Part of this has to do with the macroeconomic environment. With the US extending its trade fracas with China and opening up several new fronts (with Mexico, India and Turkey, even if the Mexican tariff standoff blew over), the global economy is jittery. A recession or at least, a slowdown seems likely. And when the world economy slows down, the demand for oil slows down too. With the US pumping as much oil as it can, a return to wanton production risks oil prices crashing once again as they have done twice in the last decade.
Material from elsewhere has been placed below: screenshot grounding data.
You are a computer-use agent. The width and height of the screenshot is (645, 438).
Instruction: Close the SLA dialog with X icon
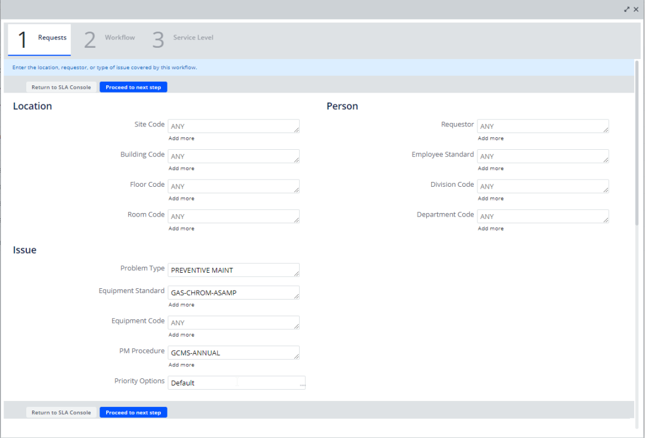click(636, 10)
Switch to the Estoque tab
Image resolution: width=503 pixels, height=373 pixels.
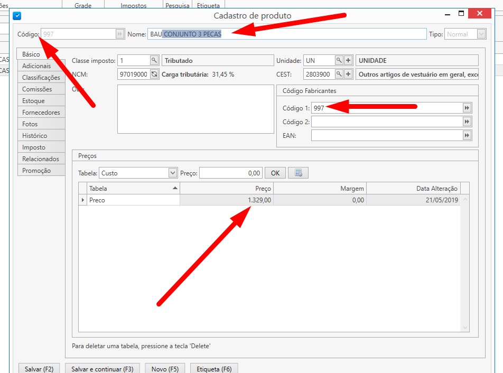pos(33,101)
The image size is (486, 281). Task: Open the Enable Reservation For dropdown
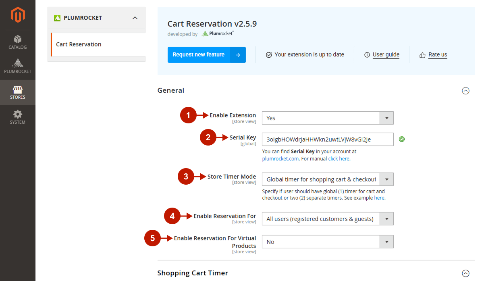click(327, 219)
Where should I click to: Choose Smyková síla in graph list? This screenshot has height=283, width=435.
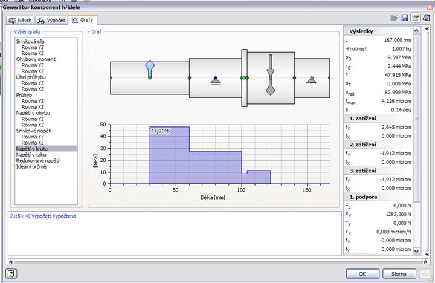[30, 42]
All the bluster Russia can muster fades if demand collapses – which is a zero sum game that benefits no one.
Also on the menu in Vienna is the thorny issue of Iran. Besieged by American sanctions and at odds with fellow OPEC members, Iran is crucial to any decision that will be made at the bi-annual meeting. Iranian Oil Minister Bijan Zanganeh, has stated that Iran has no intention of departing the group despite ‘being treated like an enemy (by some members)’. No names were mentioned, but the targets were evident – Iran’s bitter rival Saudi Arabia, and its sidekicks the UAE and Kuwait. Saudi King Salman bin Abulaziz has recently accused Iran of being the ‘greatest threat’ to global oil supplies after suspected Iranian-backed attacks in infrastructure in the Persian Gulf. With such tensions in the air, the Iranian issue is one that cannot be avoided in Vienna and could scupper any potential deal if politics trumps economics within the group. In the meantime, global crude prices continue to fall; OPEC and OPEC+ have to capability to change this trend, but the question is: will it happen on June 25?